She’s a 16-year-old single mother struggling to manage school and pay bills. He’s 17 and juggling two full-time jobs. She is also 17 and was born with a disability that requires a dependence on the government for access to medicine. They are 16 and attend a high school in a district that is in consideration for cuts that would half the yearly education budget. 

None of them have the ability to vote for the representatives that make the political decisions that may have a direct impact on their lives. 

But, while as perplexing as this seems, it is important to consider the reasons why the minimum voting age is 18. 

A common argument against young adults voting, claims them to not be mature enough and lacking in life experiences. Most 16-year-olds, for example, are still required to attend school and often depend on parental support. 

However, 16-year-olds still come in contact with the law and thus should have the ability to vote.  At age 16 and 17, young adults are able to drive on streets, retain a job, and pay taxes. Many have adult responsibilities like helping their families financially or are even raising children of their own. 

In addition, it is their limited experience in life should be viewed as a positive, not a negative. It allows them to take a unique approach to politics. Someone’s perspective on a bill or law should not be considered incorrect, just because they have different experiences than someone else. Allowing young adults to vote would simply invite another perspective to weigh into the policy decisions politicians make. 

In fact, there are many adults in the United States who are not qualified to be considered a suitable and educated voter, but no law prohibits them from doing so. There are even some, persuaded by political propaganda and the media, to choose candidates that have views that go against their own interests. Similarly, there are some young adults that actively engage in politics, while there are others that are influenced by the views of their family or friends. But their perspective is uniquely their own.

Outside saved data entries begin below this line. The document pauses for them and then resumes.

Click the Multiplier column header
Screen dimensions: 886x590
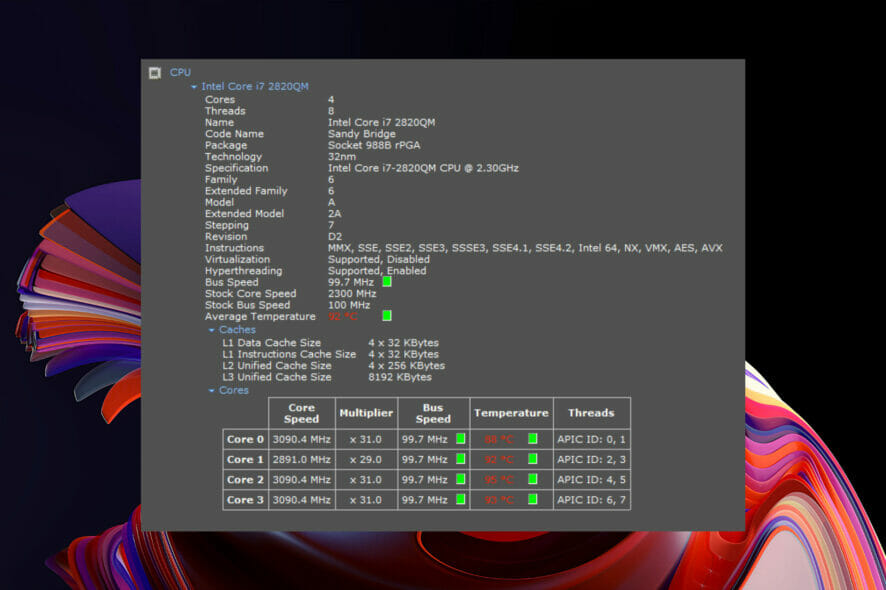pyautogui.click(x=366, y=413)
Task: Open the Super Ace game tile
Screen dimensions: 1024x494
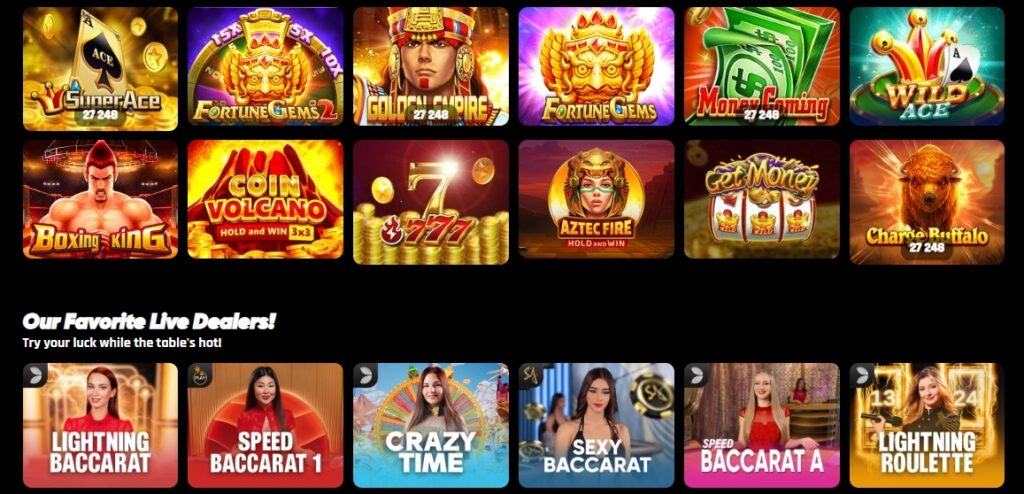Action: 100,69
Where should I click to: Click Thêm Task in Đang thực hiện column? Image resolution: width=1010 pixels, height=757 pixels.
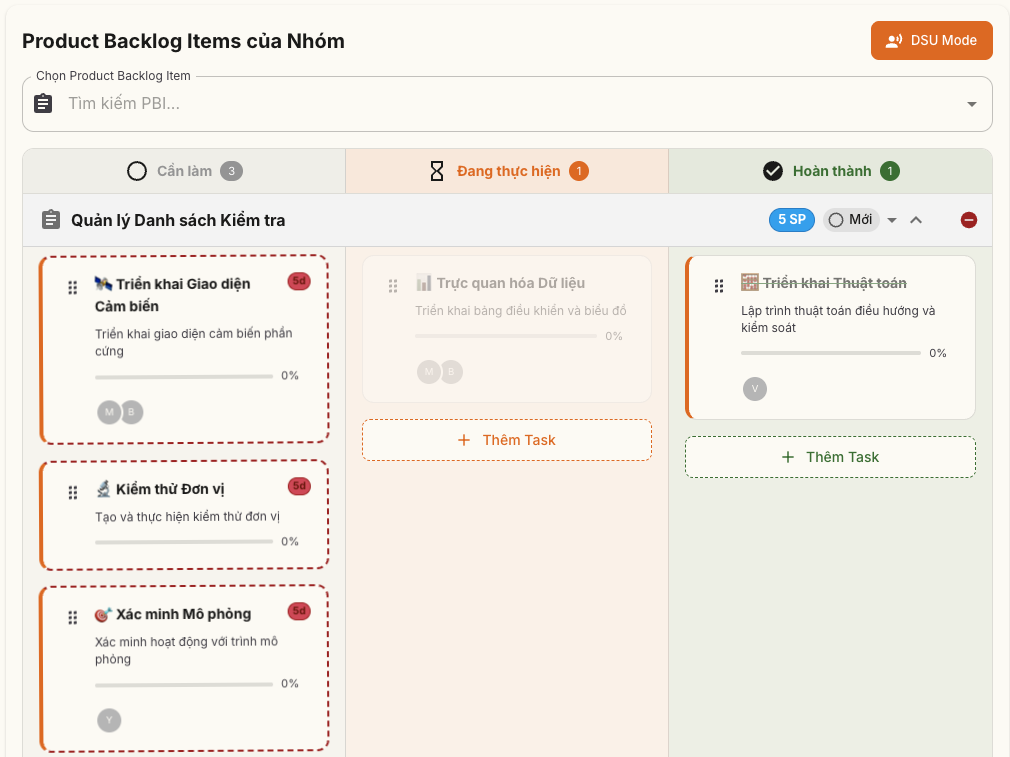point(507,440)
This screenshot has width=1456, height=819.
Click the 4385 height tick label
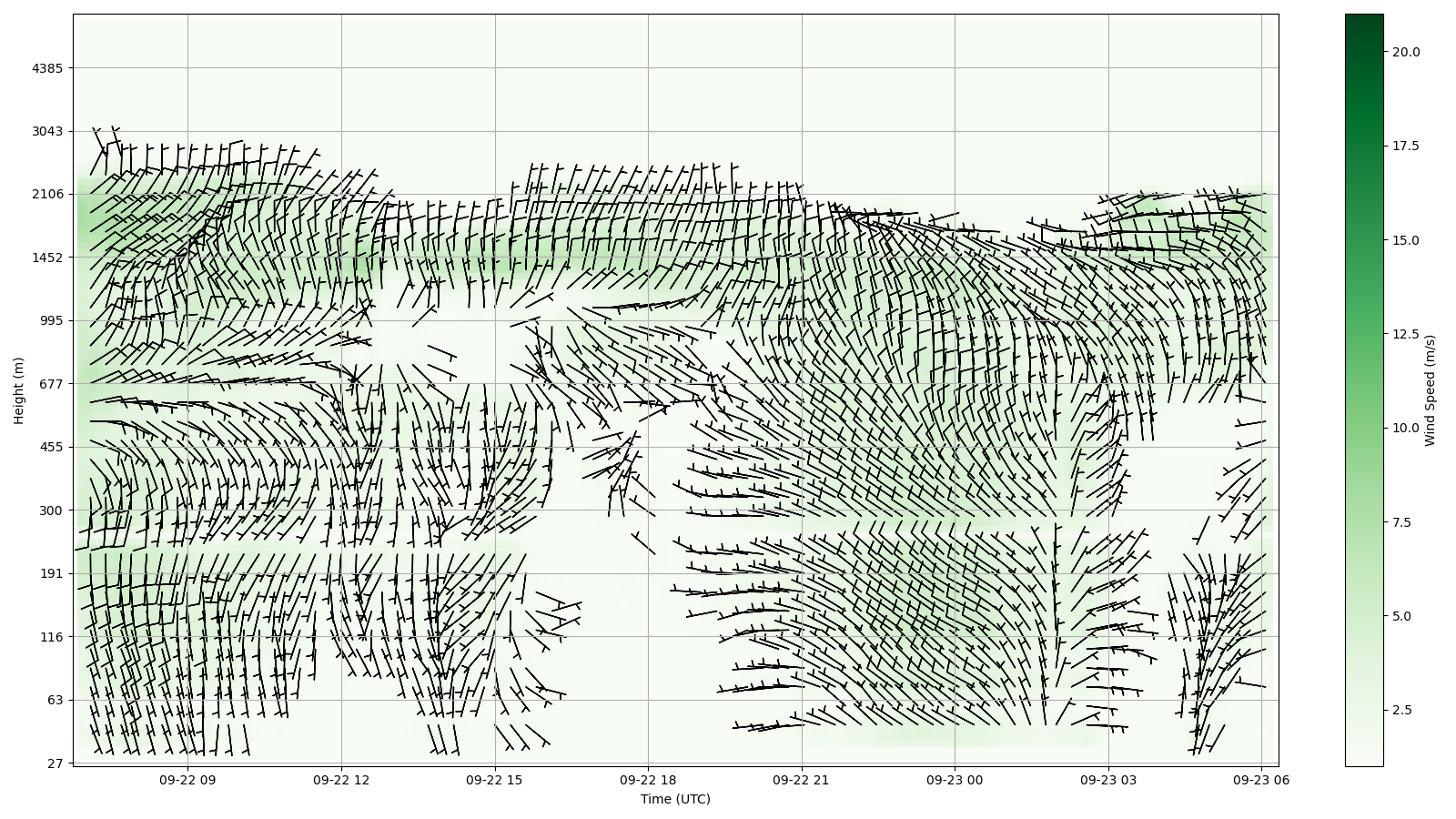click(47, 68)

The United States is a democracy that was founded based on the embracement of all opinions, regardless of what they were or how they were formed. And so, it is time to let the voice of the young adults be heard. 


  1. While your discussing/debating that, then strictly speaking, you’d have to apply that same question to those under 16 as well.

  2. Yeah 12 year olds should be allowed to vote too I have to work my butt of everyday and go work at a bank so yeah cause ive already done college.

    1. I agree that 16-20 year olds should have the right to vote everywhere, but calling them “kids” or “children” is an example of infantilization (basically ageism). They are young adults, give them that respect at least.